Task inputs:
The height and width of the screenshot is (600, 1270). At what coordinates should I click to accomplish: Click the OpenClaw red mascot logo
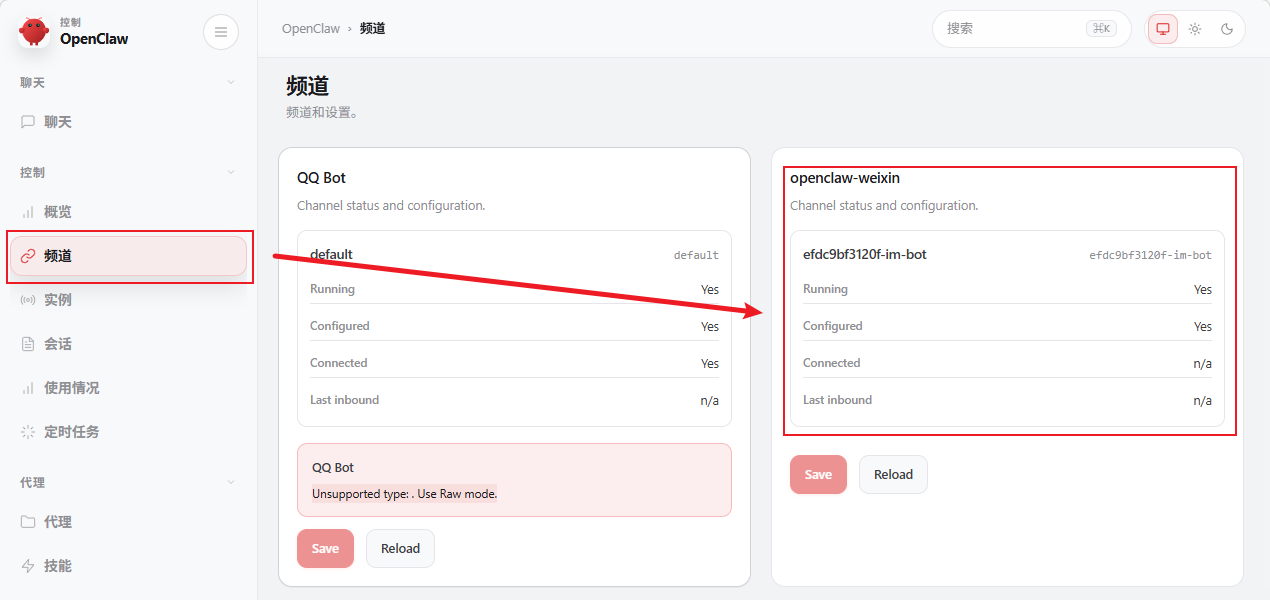[x=34, y=32]
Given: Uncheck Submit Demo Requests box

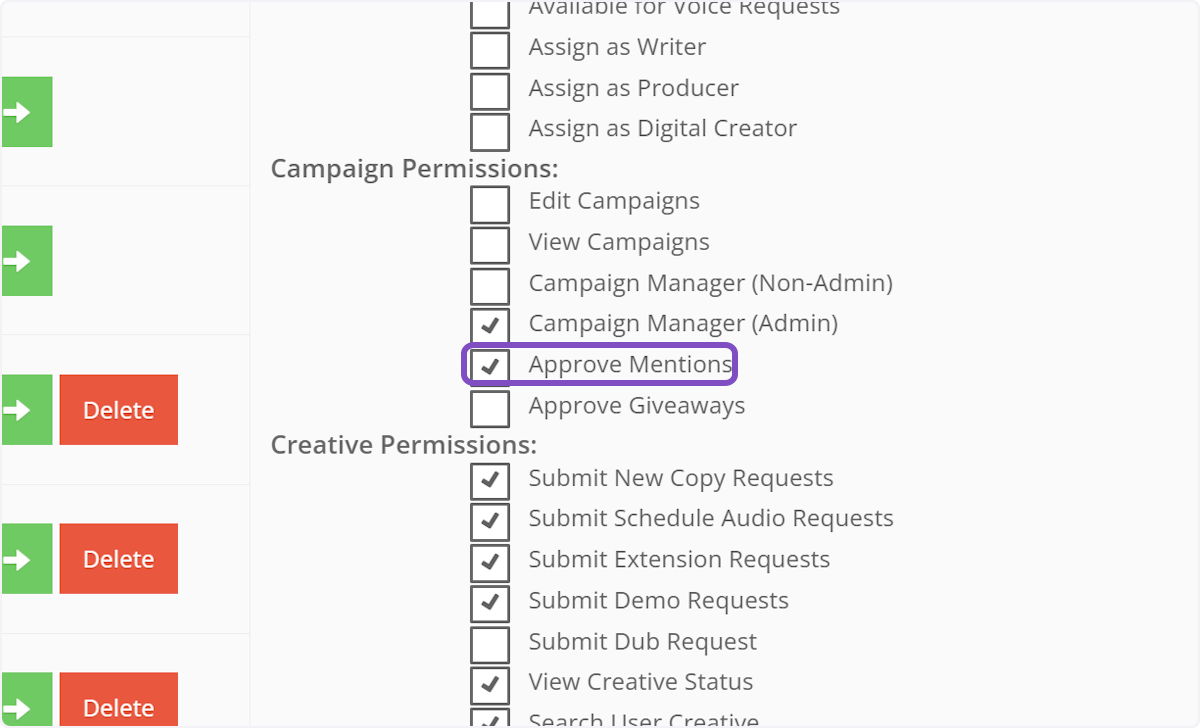Looking at the screenshot, I should pos(490,602).
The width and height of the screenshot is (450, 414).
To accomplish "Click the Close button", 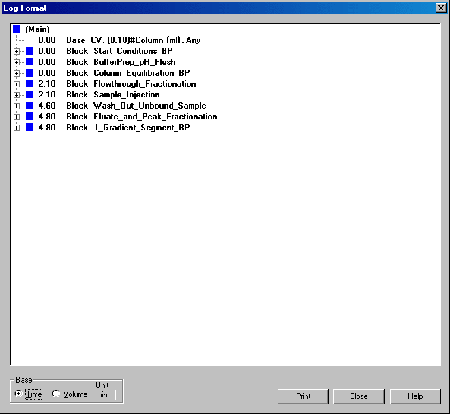I will [359, 396].
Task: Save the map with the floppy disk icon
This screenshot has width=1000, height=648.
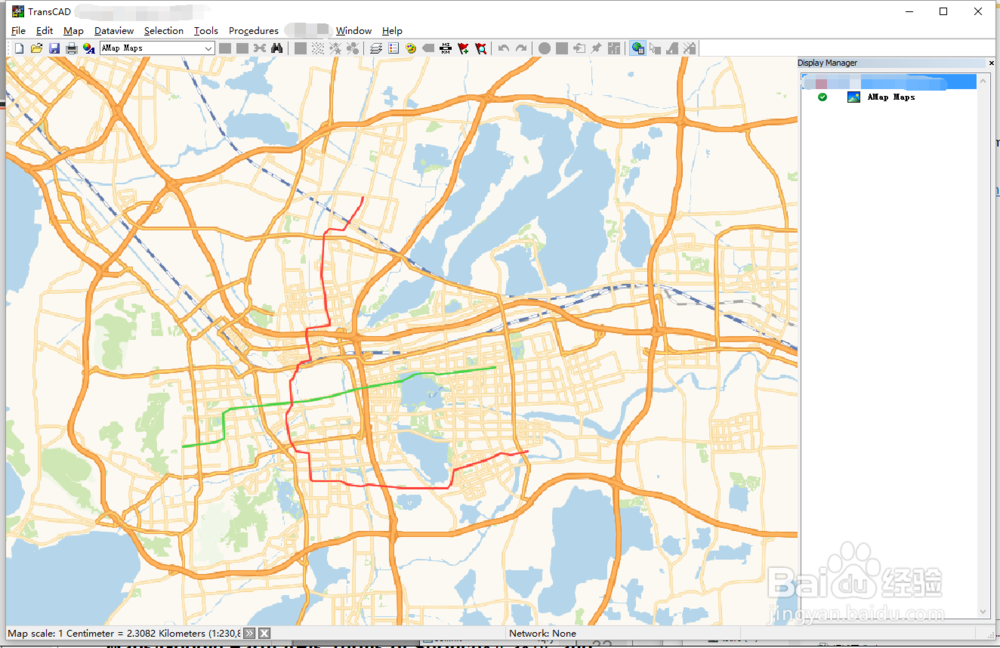Action: 54,48
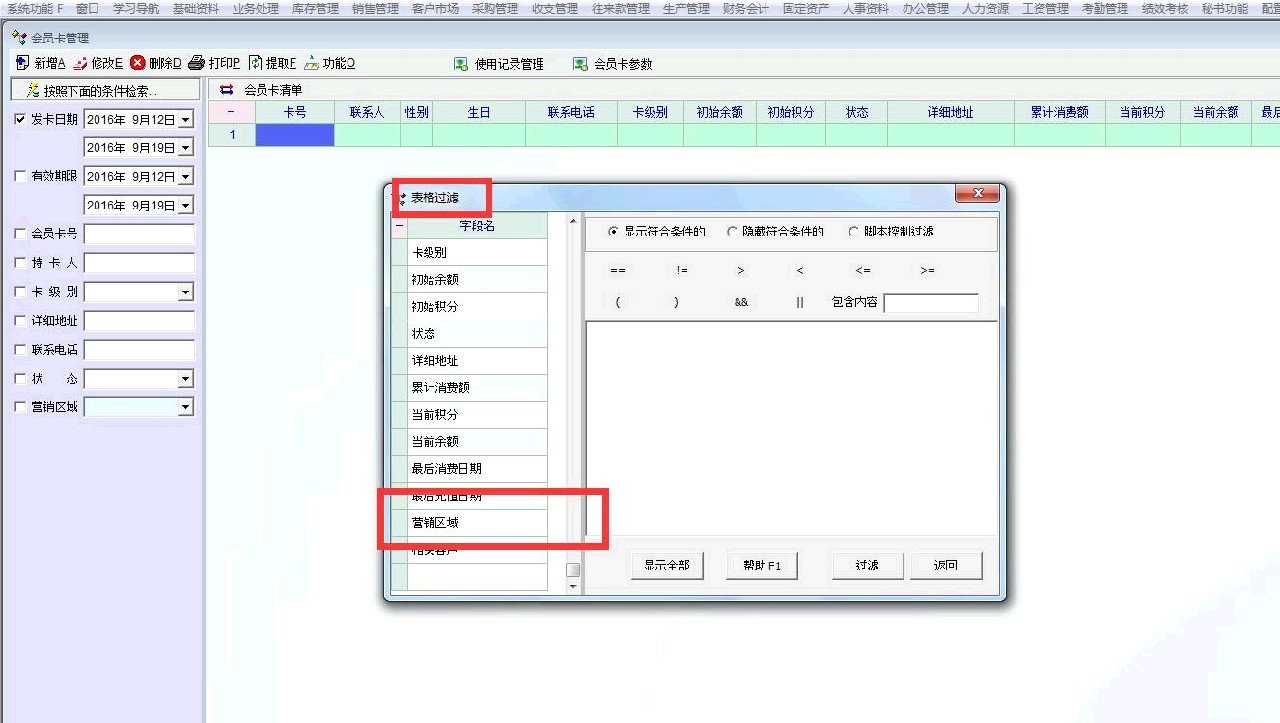The height and width of the screenshot is (723, 1280).
Task: Click the 包含内容 text input field
Action: point(930,302)
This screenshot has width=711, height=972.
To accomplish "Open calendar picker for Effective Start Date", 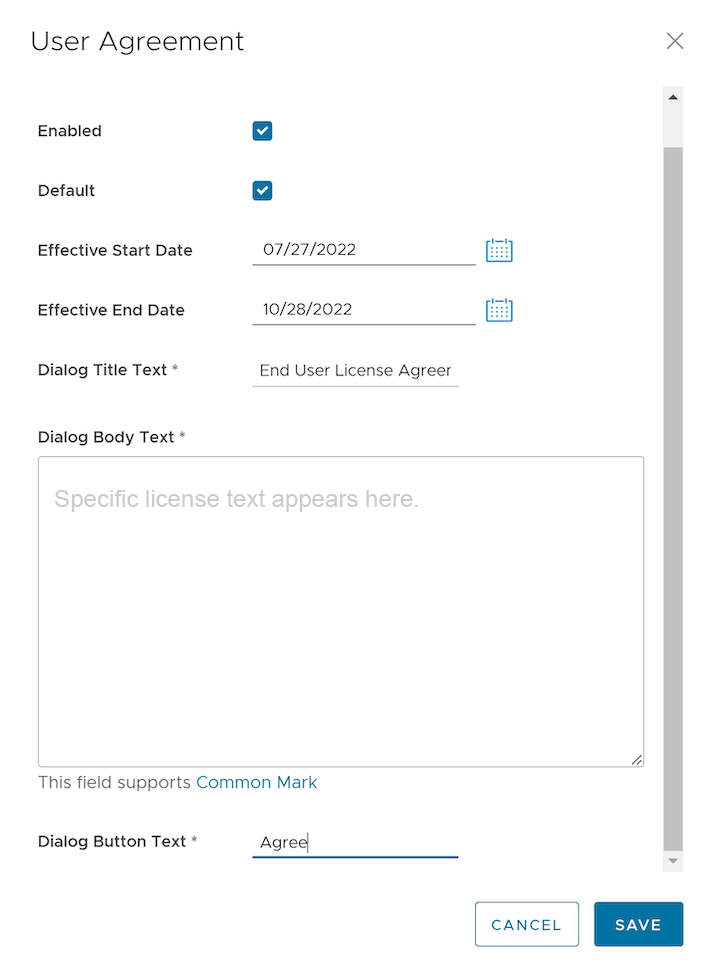I will click(499, 250).
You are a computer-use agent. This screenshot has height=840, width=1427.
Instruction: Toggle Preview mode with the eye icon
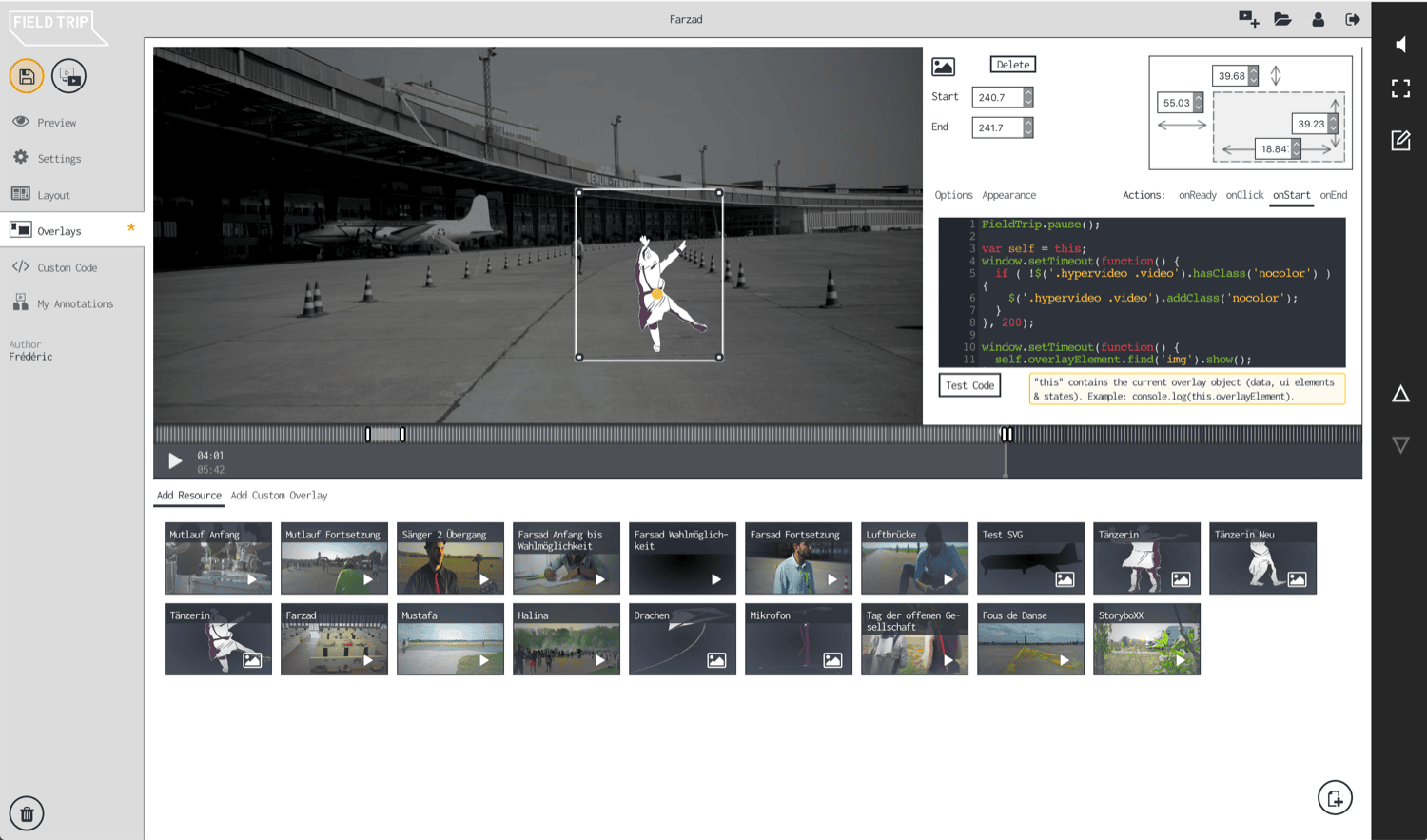point(21,122)
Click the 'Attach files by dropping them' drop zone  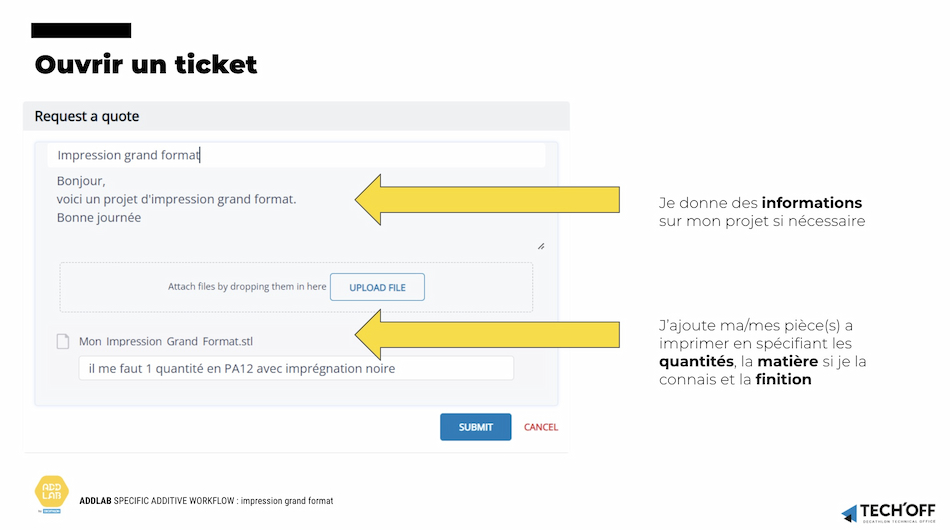[296, 287]
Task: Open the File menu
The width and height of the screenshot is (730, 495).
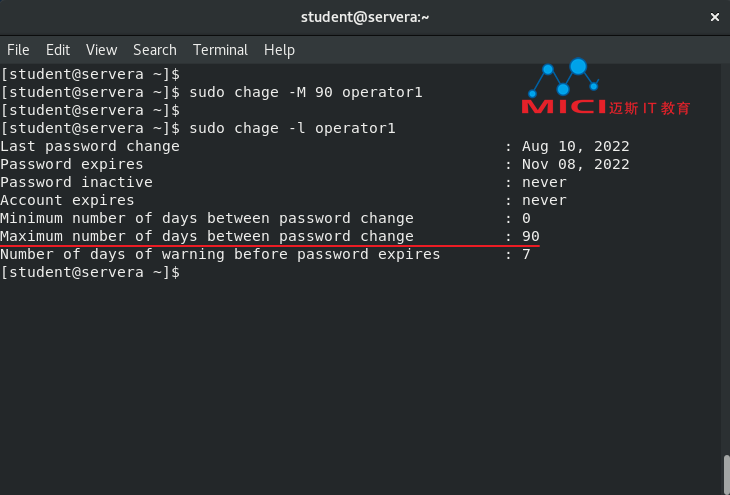Action: point(18,50)
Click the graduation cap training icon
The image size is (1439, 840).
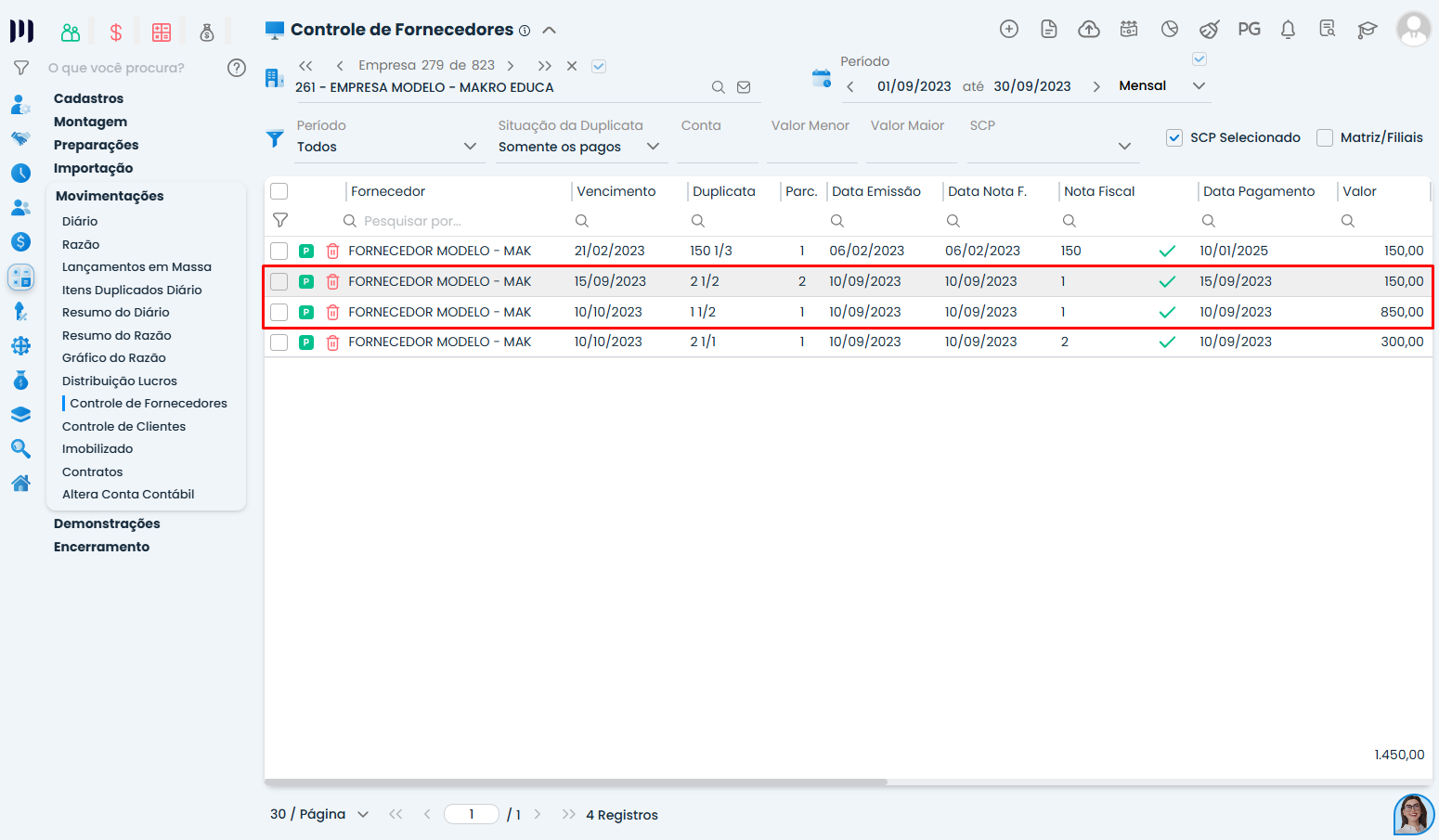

Problem description:
In the records above, find the line containing "The width and height of the screenshot is (450, 414)." and output every line from the first through that one, exactly, omitting pictures.

Answer area:
The height and width of the screenshot is (600, 1270). At what coordinates should I click to accomplish: Click the OpenClaw red mascot logo
[x=34, y=32]
Given: Uncheck Submit Demo Requests box

Looking at the screenshot, I should pos(490,602).
The width and height of the screenshot is (450, 414).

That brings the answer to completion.